A titre anecdotique, le second trimestre sera, au surplus, dopé par un effet « jours ouvrés » car le calendrier 2021 ajoute deux jours de plus d’activité à celle de l’an dernier, soit, dans de nombreux métiers, un surcroit mécanique de 3% de chiffre d’affaires pour une même structure de charges.
Le principal point de vigilance évoqué par les entreprises se trouve naturellement du côté de l’envol des prix de nombreuses matières premières, voire des perturbations d’approvisionnement, comme on l’a entendu par exemple dans le secteur automobile. Pour autant, il est bien plus facile de faire passer des hausses de prix auprès de ses clients quand la demande est très soutenue comme aujourd’hui.
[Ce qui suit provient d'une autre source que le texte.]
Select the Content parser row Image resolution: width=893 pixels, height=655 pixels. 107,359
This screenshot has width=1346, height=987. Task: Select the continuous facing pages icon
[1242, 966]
Un plus grand risque demeure, celui de la disponibilité des ressources humaines, mais à un horizon sans doute un peu plus éloigné.
2) Depuis Mars ou nous nous étions rencontrés, avez-vous procédé à des modifications dans les portefeuilles ?Au sein des FCP HMG Découvertes et HMG Découvertes PME, nous conservons trois grandes poches de valeurs : des valeurs issues des secteurs technologiques, qui se comportent très correctement dans la plupart les configurations de l’économie, tant nos sociétés en sont devenues si dépendantes ; des valeurs défensives (santé, agro-alimentaire) ayant montré leur grande résistance y compris en cas de fermeture de l’économie ; et enfin une poche d’entreprises plus exposées au cycle économique.
Ces deux derniers mois, en dépit de résultats d’excellente facture, nous avons initié des prises de bénéfices sur certaines valeurs s’étant bien comportées pendant la crise sanitaire, provenant en général de la poche défensive (commeBastide, Trigano ou encore LDLC).
Nous les avons progressivement remplacées par certaines valeurs plus exposées au retour à la normale de nos économies, comme Lagardère (duty free), Aurès Technologies (équipements de magasins) ou de travail temporaire comme Synergie. Nous avons aussi ré-initié deux lignes dans le domaine des semi-conducteurs, Soitec et X-Fab, tant ce secteur devrait voir sa croissance s’accélérer dans tous les cas de figure.
3) Comment imaginez le second semestre 2021 sur le plan boursier ?Après un premier semestre très bien orienté, les valorisations des marchés d’actions sont mécaniquement devenues plus exigeantes, ce qui pourrait conduire les marchés à « reprendre leur souffle ». L’abondance des introductions en bourse (une vingtaine à date) et des augmentations de capital est une indication supplémentaire que certaines entreprises jugent les niveaux de marché propices à des cessions, notamment quand les horizons de rentabilité sont encore éloignés.
En outre, par un effet de référence par rapport au second semestre 2020 qui avait été moins pénalisé que le premier, le second semestre 2021 n’offrira pas un point de comparaison aussi facile.
Pour autant, nous n’arrivons pas à être vraiment très inquiets, car nous entrevoyons plus une consolidation des niveaux actuels qu’une franche baisse des cours. Ce sera encore d’autant plus vrai sur notre classe d’actifs, les petites et moyennes valeurs, qui sont, nous l’avons souligné, particulièrement agiles pour tirer parti du rebond économique.
Par ailleurs, en termes de flux des investisseurs, la situation nous semble aussi plutôt saine : après plusieurs années de franche collecte (2015-2017), les années 2018-2021 ont vu la classe d’actif des valeurs moyennes reprendre son souffle, si bien que les valorisations relatives peuvent encore sembler raisonnables en faveur des plus petites sociétés. L’accélération des offres publiques d’achat et de sorties de cote depuis le début de l’année ne peut que confirmer ce constat, en tout cas sur certains segments de la cote, comme le secteur industriel, à l’instar de notre ligne Tarkett qui a fait l’objet d’une intéressante OPA en avril de cette année.